İSLAMOFOBİNİN TARİHSEL KÖKENLERİ
Levent, İslamofobinin oluşmasına sebep olan tarihsel olgulardan da bahsetti. Bu olguların en önemlilerinden birisinin Hristiyanlık ve haçlı seferleri olduğunu vurguladı. Levent, Şamlı John, Aziz Peter ve Martin Luther gibi Hristiyan din adamlarının, İslamofobiyi oluşturan tarihi olgular olduğunu söyledi.Levent,18 ve 19. yüzyılda çok sayıda seyyahın islam topraklarında yolculuk ettiğini ve bu seyyahların pek çoğunun doğrudan ve dolaylı olarak kendi ülkeleri hesabına istihbarat topladığını ve bunlarında islamofobinin oluşumunda katkıları olduğunu ifade etti. Levent, günümüzde ise bazı kişilerin gazeteci, işadamı adı altında istihbarat örgütlerine çalışarak bu seyyahların yerini aldığını dile getirdi. İslamofobinin oluşumunda etken olan tarihsel diğer bir olguda sömürgecilik ve oryantalizm'dir. Misyonerlik faaliyetleri ve medeniyet kavramı da İslamofobinin oluşumuna katkı sağlamışlardır. Misyonerlik faaliyetleri, İslam ülkelerinde iki yönlü bir amaca hizmet etmiştir. Birincisi Müslüman halkı Hristiyanlaştırmak. Bu alanda fazla başarı sağlayamadılar. İkinci amaç olarak, Müslümanları sekülerleştirmek. Bu yolla müslümanlar, sömürgeci yayılmaya ve sömürüye yönelik bir tehlike oluşturmayacaklardı. Bu alanda başarı sağladılar.

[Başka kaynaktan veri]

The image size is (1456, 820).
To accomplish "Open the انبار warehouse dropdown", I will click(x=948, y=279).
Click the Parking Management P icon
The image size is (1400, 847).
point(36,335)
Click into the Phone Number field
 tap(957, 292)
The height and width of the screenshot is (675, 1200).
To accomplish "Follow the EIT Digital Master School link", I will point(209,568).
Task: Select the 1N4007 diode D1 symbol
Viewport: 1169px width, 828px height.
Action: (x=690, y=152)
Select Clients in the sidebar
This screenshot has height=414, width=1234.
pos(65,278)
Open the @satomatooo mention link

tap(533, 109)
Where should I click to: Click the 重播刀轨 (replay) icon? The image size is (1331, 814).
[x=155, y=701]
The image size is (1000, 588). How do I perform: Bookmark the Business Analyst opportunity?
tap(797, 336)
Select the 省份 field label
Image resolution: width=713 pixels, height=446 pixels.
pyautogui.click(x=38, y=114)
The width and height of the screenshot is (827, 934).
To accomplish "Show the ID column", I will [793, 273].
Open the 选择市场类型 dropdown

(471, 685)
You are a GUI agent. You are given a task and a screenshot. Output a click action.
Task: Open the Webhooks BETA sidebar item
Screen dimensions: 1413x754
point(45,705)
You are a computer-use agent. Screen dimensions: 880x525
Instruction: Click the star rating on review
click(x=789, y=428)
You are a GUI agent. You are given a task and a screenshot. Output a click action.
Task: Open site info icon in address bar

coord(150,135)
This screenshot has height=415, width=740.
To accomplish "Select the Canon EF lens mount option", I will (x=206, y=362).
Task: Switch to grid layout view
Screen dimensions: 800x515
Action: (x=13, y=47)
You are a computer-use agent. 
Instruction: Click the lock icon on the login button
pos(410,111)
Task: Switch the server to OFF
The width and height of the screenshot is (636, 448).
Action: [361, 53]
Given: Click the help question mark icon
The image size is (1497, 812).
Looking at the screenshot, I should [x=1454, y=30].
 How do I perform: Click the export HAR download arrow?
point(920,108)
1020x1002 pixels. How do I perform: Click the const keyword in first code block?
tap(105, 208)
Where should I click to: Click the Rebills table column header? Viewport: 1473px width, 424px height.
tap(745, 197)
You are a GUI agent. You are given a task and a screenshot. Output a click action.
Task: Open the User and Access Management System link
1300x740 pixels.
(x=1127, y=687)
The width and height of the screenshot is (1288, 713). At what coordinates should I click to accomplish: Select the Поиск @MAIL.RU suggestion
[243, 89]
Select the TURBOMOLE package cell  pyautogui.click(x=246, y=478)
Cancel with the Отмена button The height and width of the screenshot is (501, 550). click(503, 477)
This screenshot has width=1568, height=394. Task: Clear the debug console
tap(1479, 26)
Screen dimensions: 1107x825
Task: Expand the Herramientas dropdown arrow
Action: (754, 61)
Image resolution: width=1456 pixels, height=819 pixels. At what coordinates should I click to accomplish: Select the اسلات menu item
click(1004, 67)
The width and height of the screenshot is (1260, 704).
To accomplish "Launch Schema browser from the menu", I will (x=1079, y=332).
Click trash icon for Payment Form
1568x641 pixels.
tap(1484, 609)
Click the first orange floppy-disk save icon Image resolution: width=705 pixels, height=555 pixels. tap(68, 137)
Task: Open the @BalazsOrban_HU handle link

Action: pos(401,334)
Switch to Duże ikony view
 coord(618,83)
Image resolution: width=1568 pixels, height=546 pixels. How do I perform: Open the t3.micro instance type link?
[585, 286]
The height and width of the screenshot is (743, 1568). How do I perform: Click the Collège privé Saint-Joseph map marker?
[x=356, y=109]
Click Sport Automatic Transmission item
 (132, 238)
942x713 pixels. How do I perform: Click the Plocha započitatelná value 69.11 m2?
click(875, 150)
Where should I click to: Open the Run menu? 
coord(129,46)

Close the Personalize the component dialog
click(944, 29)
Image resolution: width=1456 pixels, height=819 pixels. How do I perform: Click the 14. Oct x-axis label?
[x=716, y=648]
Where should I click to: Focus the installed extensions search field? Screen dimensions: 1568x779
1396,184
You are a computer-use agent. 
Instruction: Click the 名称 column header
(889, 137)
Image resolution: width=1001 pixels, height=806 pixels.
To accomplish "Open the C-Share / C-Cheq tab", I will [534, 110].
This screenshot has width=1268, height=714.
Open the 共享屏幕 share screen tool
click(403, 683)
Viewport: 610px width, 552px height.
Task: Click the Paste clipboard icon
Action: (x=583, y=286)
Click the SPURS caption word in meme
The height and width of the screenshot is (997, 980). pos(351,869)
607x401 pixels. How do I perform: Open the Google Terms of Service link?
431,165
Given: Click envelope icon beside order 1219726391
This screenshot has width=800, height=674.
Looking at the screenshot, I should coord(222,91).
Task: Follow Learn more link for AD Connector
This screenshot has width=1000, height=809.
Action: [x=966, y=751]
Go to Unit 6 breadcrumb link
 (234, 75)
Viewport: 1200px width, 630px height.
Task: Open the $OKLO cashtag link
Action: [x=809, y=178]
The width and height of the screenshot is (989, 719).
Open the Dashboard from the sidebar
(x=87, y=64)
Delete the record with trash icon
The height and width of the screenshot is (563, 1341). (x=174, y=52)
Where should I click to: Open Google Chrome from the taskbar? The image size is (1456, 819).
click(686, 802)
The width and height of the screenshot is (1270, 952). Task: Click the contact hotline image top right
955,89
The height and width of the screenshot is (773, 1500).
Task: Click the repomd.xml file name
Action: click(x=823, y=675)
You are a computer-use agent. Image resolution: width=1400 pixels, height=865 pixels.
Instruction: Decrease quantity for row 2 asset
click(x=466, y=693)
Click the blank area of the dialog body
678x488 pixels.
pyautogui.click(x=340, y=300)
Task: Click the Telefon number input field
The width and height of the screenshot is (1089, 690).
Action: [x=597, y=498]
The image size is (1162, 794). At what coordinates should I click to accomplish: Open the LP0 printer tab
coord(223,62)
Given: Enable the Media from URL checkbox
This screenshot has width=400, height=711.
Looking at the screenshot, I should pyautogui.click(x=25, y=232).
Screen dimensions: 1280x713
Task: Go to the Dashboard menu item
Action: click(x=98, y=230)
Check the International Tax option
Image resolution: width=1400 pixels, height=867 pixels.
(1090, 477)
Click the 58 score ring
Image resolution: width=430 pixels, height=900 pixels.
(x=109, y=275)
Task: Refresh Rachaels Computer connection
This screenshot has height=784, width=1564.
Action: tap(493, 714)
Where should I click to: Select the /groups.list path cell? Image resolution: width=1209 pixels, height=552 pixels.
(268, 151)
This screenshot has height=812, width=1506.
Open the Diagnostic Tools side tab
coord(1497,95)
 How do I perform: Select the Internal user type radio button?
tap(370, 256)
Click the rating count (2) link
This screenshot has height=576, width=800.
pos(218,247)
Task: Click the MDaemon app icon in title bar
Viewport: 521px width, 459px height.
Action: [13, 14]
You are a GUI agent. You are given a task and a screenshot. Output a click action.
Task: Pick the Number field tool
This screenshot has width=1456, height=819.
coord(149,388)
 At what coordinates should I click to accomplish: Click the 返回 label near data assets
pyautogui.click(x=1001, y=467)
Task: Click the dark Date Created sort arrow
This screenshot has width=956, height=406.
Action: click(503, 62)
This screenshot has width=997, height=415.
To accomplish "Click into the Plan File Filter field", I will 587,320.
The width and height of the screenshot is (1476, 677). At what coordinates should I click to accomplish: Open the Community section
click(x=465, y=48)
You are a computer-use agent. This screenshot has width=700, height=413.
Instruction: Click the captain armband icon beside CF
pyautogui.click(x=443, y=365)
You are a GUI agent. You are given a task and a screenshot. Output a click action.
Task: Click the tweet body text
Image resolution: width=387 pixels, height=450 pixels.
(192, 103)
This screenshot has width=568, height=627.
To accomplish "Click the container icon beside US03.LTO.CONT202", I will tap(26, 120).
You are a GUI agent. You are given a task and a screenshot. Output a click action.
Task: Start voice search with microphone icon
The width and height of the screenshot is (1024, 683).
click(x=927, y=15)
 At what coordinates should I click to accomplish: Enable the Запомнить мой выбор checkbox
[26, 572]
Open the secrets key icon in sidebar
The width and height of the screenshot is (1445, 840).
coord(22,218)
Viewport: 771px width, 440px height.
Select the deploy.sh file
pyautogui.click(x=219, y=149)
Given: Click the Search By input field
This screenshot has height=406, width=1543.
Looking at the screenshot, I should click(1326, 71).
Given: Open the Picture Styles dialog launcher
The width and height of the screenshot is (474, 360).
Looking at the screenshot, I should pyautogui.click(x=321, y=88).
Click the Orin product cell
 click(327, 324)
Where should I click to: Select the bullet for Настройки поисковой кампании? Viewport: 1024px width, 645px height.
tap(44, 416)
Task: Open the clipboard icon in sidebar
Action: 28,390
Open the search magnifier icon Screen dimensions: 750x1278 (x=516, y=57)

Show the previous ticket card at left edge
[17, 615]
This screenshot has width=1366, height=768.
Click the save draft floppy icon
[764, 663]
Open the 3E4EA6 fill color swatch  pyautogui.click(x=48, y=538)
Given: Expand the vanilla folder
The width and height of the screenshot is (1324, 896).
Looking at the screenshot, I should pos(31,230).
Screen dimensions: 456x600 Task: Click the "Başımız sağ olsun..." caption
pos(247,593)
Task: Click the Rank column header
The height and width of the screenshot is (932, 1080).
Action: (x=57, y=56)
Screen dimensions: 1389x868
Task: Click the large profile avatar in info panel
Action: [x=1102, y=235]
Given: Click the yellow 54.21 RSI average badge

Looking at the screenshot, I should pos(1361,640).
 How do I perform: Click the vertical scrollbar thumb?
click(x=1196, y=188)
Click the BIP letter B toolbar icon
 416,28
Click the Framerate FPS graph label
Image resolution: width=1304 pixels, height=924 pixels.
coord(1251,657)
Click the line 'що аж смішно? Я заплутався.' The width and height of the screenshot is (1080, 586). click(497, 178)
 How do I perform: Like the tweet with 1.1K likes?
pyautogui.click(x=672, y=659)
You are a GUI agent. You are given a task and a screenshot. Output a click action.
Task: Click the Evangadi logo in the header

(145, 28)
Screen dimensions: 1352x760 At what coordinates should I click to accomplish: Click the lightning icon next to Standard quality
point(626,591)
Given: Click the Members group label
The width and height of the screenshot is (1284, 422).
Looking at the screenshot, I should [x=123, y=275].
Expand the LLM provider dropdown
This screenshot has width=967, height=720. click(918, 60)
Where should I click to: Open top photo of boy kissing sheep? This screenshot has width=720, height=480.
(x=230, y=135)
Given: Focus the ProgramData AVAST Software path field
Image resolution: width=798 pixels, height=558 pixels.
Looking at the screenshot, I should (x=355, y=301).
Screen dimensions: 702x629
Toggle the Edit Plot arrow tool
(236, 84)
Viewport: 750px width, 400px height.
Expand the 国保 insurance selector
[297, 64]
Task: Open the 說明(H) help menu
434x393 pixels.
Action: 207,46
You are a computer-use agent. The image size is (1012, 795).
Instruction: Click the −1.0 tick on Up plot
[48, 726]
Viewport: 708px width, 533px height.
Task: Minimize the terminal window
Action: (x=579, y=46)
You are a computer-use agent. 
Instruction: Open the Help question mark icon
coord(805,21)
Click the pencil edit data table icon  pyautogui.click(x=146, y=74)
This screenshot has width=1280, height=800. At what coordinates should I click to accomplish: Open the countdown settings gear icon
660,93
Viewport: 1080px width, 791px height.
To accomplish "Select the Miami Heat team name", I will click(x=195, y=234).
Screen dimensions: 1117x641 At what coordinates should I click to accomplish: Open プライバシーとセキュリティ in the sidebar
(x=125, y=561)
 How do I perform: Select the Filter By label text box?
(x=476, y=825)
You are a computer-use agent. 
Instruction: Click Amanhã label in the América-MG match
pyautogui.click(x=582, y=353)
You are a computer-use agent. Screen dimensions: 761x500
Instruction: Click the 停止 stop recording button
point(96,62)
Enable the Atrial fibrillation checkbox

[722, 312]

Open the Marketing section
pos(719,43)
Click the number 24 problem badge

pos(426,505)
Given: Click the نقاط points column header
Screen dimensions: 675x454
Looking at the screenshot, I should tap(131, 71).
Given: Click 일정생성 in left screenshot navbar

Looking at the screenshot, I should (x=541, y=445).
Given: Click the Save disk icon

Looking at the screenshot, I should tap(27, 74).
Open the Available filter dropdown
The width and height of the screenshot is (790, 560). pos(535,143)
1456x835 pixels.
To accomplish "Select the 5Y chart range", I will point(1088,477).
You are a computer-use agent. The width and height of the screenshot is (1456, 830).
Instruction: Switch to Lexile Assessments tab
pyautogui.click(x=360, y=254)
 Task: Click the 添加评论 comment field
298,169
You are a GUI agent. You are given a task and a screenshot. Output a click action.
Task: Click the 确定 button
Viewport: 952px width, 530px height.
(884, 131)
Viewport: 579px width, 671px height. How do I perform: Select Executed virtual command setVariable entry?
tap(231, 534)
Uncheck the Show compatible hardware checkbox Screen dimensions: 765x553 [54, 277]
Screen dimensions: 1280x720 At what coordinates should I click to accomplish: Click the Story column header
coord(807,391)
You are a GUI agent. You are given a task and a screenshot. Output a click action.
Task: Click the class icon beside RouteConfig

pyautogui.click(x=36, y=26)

İSLAMOFOBİNİN AKTÜEL SEBEPLERİ
Kenan Levent, medyanın islamofobinin oluşumunda oldukça etkili bir yere sahip olduğunu ve medyanın İslam ve müslümanlarla ilgili haberlerde gerçekleri örterek ve çarpıtarak verdiğini vurguladı. Diğer aktüel nedenin milliyetçilik ve şablonculuk olduğunu belirten Levent, bu etkenleri oluşuranların bu etkenleri ortadan kaldırmadıkça müslümanların kendilerinin bunu kaldırmalarının mümkün olmadığını söyledi. Diğer bir etken güvenlik ideolojisi ve anti-Semitizm'dir. Müslümanların anti-Siyonist tavırları anti-Semitizm gibi sunulmaya çalışılıyor.Bir başka etkende islamofobik kültürel Müslümanlardır. İslam coğrafyasında doğup, islami iklimde büyümelerine rağmen, islamı içselleştirememiş veya islam karşıtı olmuş ya da ılımlı müslüman tiplerin oluşturduğu ve yaygınlaştırdığı islamofobik yaklaşımlar vardır.Son olarak ta Müslümanlardan kaynaklanan İslamofobi sözkonusudur. Bu Müslümanlar dil öğrenmedikleri için iletişimsizlik içinde olmuşlardır. Ayrıca çok parçalı oldukları için örgütlenememişlerdir. Üstüne üstlük hikmet, basiret ve ferasetten yoksun bazı islami grupların ve şahısların ortaya koyduğu şiddet eylemleri de bu islamofobik algıyı beslemektedir.
BATI'NIN İSLAMİ YÖNETİMLERE YAKLAŞIMI
Kenan Levent, konuşmasının son bölümünde batı'nın İslami yönetimlere yaklaşımlarında en önemli etkenin İslam'ın bugünkü Uluslararası politikalarda, politik ve ekonomik olarak batının sömürüsüne karşı bir engel olarak görülmesi olduğunu ifade etti. Batı'nın bakış açısını oluşturan diğer bir etken de İsraili'in güvenliği konusudur. Diğer bir etken de islam dünyasının jeopolitik ve ekonomik olarak sömürülmek istenmesidir.